= EXTRACTED RECORDS =

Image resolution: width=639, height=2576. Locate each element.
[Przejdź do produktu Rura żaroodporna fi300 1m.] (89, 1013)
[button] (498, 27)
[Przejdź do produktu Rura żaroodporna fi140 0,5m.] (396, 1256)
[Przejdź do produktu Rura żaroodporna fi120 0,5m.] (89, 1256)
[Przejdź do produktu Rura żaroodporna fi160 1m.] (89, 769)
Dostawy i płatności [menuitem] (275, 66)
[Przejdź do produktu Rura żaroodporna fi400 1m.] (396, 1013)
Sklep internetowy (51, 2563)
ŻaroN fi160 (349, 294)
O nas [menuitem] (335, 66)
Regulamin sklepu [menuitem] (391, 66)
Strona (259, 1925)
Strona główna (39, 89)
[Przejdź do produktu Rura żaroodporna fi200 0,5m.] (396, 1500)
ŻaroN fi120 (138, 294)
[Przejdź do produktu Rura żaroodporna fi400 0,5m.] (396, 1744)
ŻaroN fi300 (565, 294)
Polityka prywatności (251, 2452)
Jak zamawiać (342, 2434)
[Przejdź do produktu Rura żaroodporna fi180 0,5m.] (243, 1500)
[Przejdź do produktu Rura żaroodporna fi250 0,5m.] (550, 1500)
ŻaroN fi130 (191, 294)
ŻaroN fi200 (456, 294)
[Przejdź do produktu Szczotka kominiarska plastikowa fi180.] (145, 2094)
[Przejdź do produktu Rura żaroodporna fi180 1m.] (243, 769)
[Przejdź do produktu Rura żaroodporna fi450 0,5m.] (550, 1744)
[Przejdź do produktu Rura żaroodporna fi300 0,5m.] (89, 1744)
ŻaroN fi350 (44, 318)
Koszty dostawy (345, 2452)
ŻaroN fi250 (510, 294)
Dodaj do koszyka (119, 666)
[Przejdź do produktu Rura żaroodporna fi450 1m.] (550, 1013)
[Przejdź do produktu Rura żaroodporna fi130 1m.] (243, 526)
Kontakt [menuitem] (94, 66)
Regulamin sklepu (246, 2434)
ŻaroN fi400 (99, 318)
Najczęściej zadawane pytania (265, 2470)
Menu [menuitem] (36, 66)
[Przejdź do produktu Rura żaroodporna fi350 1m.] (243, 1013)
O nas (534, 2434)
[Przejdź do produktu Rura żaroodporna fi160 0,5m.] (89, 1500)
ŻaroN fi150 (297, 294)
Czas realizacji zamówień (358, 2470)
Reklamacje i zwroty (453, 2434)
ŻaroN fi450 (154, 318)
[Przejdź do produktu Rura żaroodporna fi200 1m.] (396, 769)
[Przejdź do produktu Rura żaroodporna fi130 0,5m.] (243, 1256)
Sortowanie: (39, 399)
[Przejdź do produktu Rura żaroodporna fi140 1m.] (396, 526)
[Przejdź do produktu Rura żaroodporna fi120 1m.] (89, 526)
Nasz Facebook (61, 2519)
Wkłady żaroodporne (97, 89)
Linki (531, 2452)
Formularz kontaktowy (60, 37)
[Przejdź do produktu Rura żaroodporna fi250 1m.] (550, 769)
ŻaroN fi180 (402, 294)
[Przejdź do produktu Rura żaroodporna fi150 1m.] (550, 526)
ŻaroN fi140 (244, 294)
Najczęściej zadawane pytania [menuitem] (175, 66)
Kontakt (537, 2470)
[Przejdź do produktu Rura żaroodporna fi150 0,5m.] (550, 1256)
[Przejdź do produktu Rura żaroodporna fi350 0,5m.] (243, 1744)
* * *
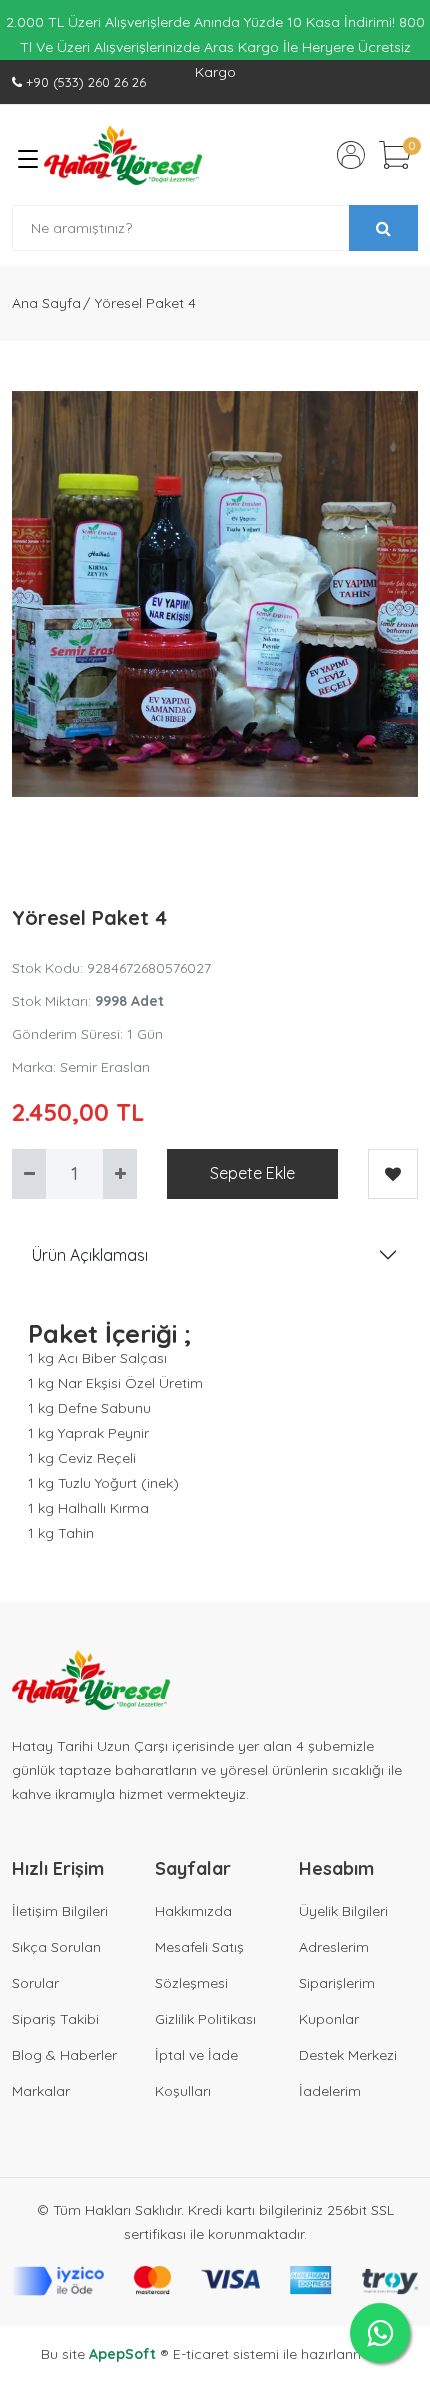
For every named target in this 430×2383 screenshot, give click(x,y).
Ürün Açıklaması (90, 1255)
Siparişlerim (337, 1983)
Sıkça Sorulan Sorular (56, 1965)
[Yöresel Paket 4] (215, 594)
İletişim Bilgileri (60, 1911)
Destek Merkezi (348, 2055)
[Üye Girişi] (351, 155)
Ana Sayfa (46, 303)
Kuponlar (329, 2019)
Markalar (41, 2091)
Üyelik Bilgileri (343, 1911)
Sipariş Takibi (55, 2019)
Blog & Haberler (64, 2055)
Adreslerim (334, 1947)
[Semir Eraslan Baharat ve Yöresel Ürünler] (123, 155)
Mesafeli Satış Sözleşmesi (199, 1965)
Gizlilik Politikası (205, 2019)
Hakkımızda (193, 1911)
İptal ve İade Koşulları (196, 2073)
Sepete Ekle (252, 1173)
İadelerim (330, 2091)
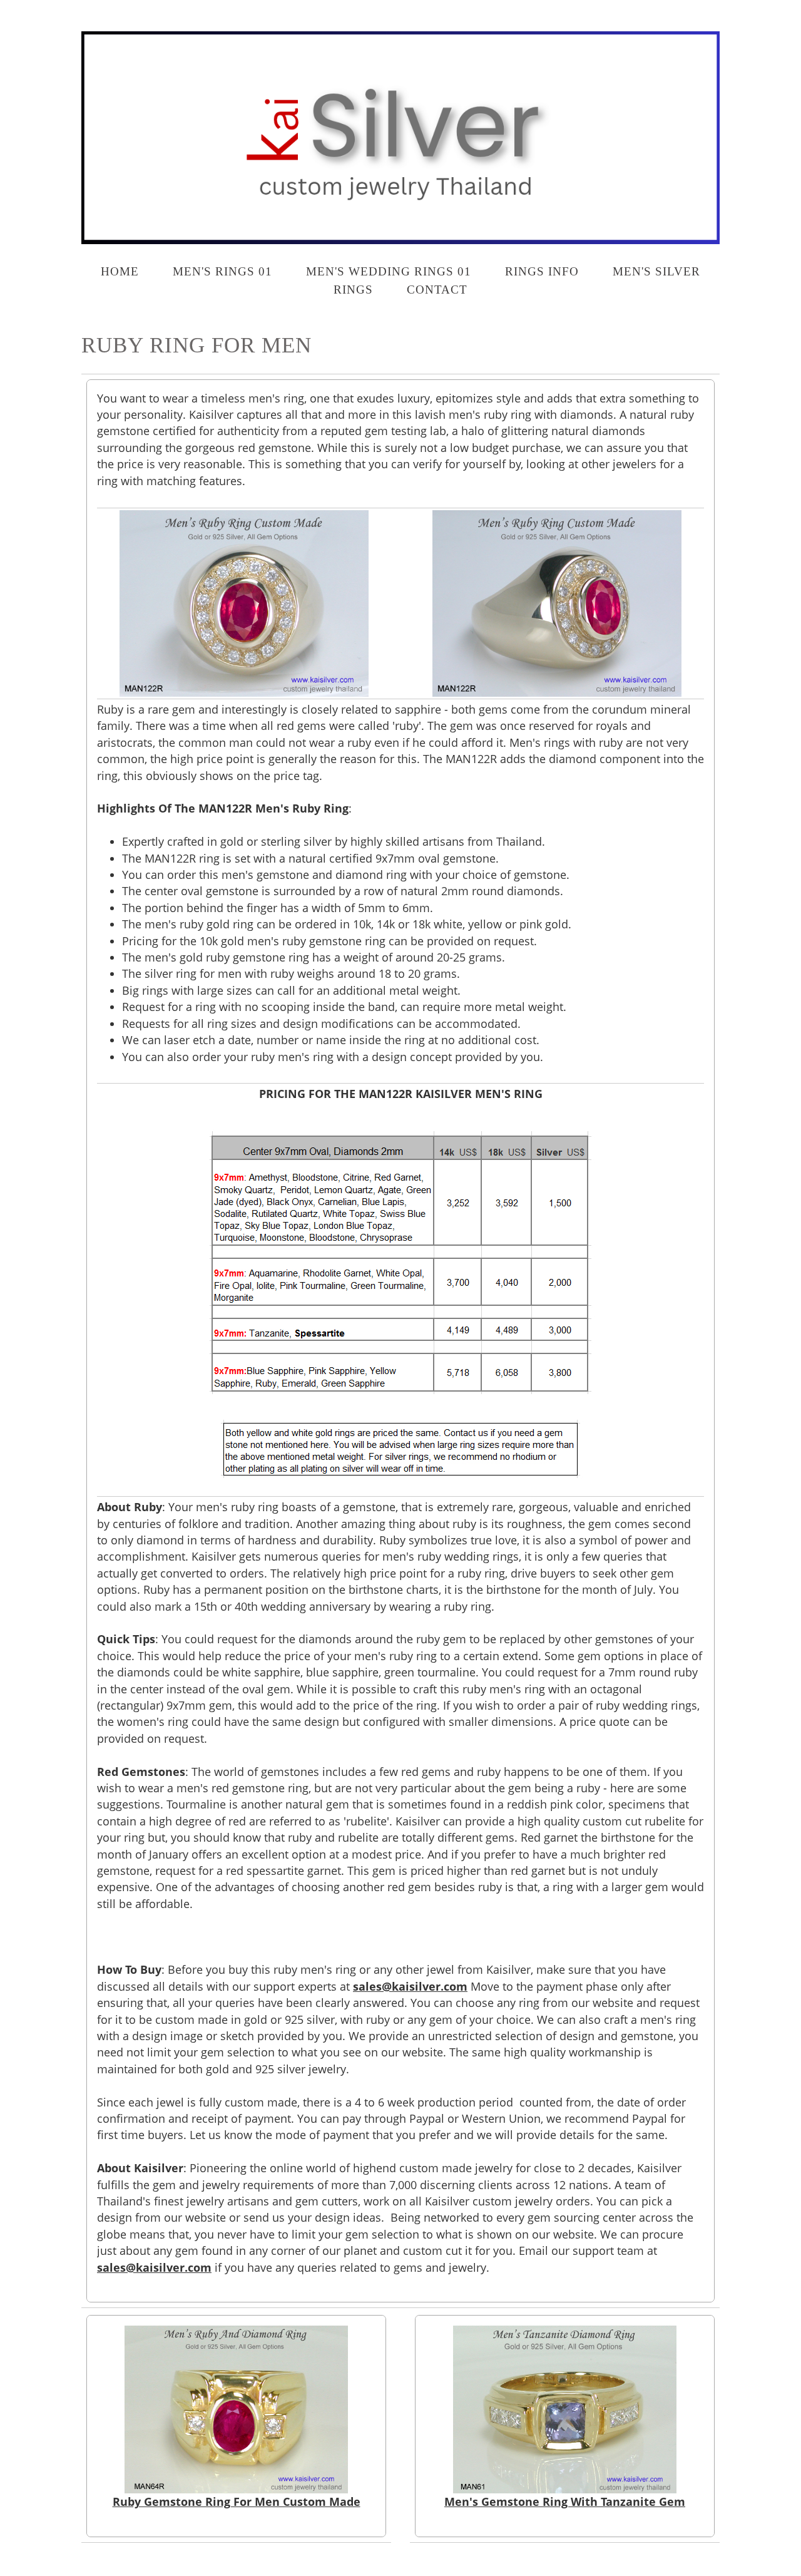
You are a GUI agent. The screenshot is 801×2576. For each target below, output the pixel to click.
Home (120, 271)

= TASK TO CARRY OUT =
Word for word, restate the lines of the data above that fall between the line holding "Image resolution: width=639, height=2576." and the line holding "ŻaroN fi180 (402, 294)", inclusive, and no other lines.

= EXERCISE RESPONSE =
Image resolution: width=639, height=2576. Locate each element.
[Przejdź do produktu Rura żaroodporna fi300 1m.] (89, 1013)
[button] (498, 27)
[Przejdź do produktu Rura żaroodporna fi140 0,5m.] (396, 1256)
[Przejdź do produktu Rura żaroodporna fi120 0,5m.] (89, 1256)
[Przejdź do produktu Rura żaroodporna fi160 1m.] (89, 769)
Dostawy i płatności [menuitem] (275, 66)
[Przejdź do produktu Rura żaroodporna fi400 1m.] (396, 1013)
Sklep internetowy (51, 2563)
ŻaroN fi160 (349, 294)
O nas [menuitem] (335, 66)
Regulamin sklepu [menuitem] (391, 66)
Strona (259, 1925)
Strona główna (39, 89)
[Przejdź do produktu Rura żaroodporna fi200 0,5m.] (396, 1500)
ŻaroN fi120 (138, 294)
[Przejdź do produktu Rura żaroodporna fi400 0,5m.] (396, 1744)
ŻaroN fi300 (565, 294)
Polityka prywatności (251, 2452)
Jak zamawiać (342, 2434)
[Przejdź do produktu Rura żaroodporna fi180 0,5m.] (243, 1500)
[Przejdź do produktu Rura żaroodporna fi250 0,5m.] (550, 1500)
ŻaroN fi130 (191, 294)
ŻaroN fi200 (456, 294)
[Przejdź do produktu Szczotka kominiarska plastikowa fi180.] (145, 2094)
[Przejdź do produktu Rura żaroodporna fi180 1m.] (243, 769)
[Przejdź do produktu Rura żaroodporna fi450 0,5m.] (550, 1744)
[Przejdź do produktu Rura żaroodporna fi300 0,5m.] (89, 1744)
ŻaroN fi350 (44, 318)
Koszty dostawy (345, 2452)
ŻaroN fi250 (510, 294)
Dodaj do koszyka (119, 666)
[Przejdź do produktu Rura żaroodporna fi450 1m.] (550, 1013)
[Przejdź do produktu Rura żaroodporna fi130 1m.] (243, 526)
Kontakt [menuitem] (94, 66)
Regulamin sklepu (246, 2434)
ŻaroN fi400 (99, 318)
Najczęściej zadawane pytania (265, 2470)
Menu [menuitem] (36, 66)
[Przejdź do produktu Rura żaroodporna fi350 1m.] (243, 1013)
O nas (534, 2434)
[Przejdź do produktu Rura żaroodporna fi160 0,5m.] (89, 1500)
ŻaroN fi150 (297, 294)
Czas realizacji zamówień (358, 2470)
Reklamacje i zwroty (453, 2434)
ŻaroN fi450 (154, 318)
[Przejdź do produktu Rura żaroodporna fi200 1m.] (396, 769)
[Przejdź do produktu Rura żaroodporna fi130 0,5m.] (243, 1256)
Sortowanie: (39, 399)
[Przejdź do produktu Rura żaroodporna fi140 1m.] (396, 526)
[Przejdź do produktu Rura żaroodporna fi120 1m.] (89, 526)
Nasz Facebook (61, 2519)
Wkłady żaroodporne (97, 89)
Linki (531, 2452)
Formularz kontaktowy (60, 37)
[Przejdź do produktu Rura żaroodporna fi250 1m.] (550, 769)
ŻaroN fi180 (402, 294)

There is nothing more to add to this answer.